*Goal of the exercise*
Beginning at the line containing "Экономика (56, 82)" in the material below and ending at the line containing "О нас (40, 186)", return each line exactly and add nothing.
---------- Record excerpts ----------
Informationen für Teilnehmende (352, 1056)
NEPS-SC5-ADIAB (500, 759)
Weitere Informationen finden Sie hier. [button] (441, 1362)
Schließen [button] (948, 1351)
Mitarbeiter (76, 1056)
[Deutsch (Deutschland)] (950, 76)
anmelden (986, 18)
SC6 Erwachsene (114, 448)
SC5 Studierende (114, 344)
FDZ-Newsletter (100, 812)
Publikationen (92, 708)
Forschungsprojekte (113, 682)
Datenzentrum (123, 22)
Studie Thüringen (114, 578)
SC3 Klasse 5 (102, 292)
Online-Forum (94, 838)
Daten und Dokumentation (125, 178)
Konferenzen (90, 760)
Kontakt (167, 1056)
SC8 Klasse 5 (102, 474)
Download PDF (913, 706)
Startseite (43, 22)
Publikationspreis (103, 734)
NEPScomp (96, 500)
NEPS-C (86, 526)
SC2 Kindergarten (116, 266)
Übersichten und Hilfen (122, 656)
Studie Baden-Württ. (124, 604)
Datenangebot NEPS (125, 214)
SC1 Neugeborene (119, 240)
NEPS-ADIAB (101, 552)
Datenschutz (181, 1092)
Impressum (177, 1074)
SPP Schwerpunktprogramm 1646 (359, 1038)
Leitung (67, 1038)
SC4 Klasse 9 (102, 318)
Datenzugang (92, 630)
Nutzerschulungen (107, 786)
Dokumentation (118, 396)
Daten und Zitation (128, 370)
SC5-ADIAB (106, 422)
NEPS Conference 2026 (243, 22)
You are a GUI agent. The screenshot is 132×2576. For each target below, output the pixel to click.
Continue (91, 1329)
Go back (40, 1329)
----------
---------- Record excerpts ----------
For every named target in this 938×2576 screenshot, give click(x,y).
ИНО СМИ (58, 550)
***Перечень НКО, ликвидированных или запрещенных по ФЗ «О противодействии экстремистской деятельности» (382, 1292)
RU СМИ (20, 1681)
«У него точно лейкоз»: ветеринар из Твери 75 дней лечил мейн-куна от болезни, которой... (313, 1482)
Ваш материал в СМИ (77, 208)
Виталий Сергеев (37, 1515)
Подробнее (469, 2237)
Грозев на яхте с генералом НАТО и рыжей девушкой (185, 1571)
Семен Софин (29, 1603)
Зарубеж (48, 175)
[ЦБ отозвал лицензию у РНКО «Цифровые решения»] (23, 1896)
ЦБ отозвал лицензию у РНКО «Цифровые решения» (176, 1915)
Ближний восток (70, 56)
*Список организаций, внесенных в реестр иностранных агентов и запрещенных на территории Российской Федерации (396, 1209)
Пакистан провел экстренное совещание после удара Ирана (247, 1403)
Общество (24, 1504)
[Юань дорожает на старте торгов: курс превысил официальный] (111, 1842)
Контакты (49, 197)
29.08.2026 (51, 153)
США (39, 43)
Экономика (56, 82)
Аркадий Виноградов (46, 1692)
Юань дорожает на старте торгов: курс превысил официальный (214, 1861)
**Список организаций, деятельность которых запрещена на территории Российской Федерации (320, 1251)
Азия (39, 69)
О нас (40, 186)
----------
---------- Record excerpts ----------
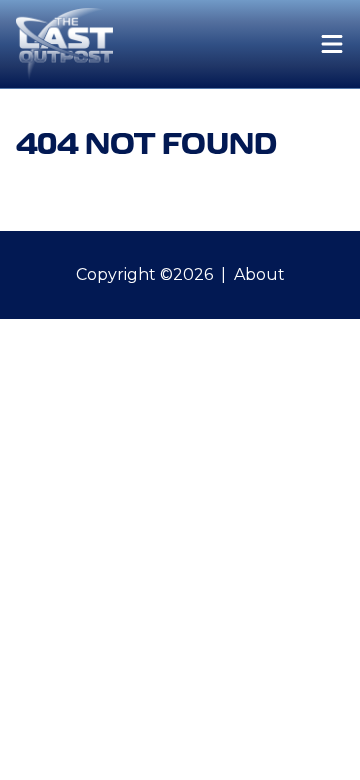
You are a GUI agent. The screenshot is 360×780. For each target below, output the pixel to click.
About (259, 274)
----------
*Written reply*
Экономика (56, 82)
Аркадий Виноградов (46, 1692)
Юань дорожает на старте торгов: курс превысил официальный (214, 1861)
**Список организаций, деятельность которых запрещена на территории Российской Федерации (320, 1251)
Азия (39, 69)
О нас (40, 186)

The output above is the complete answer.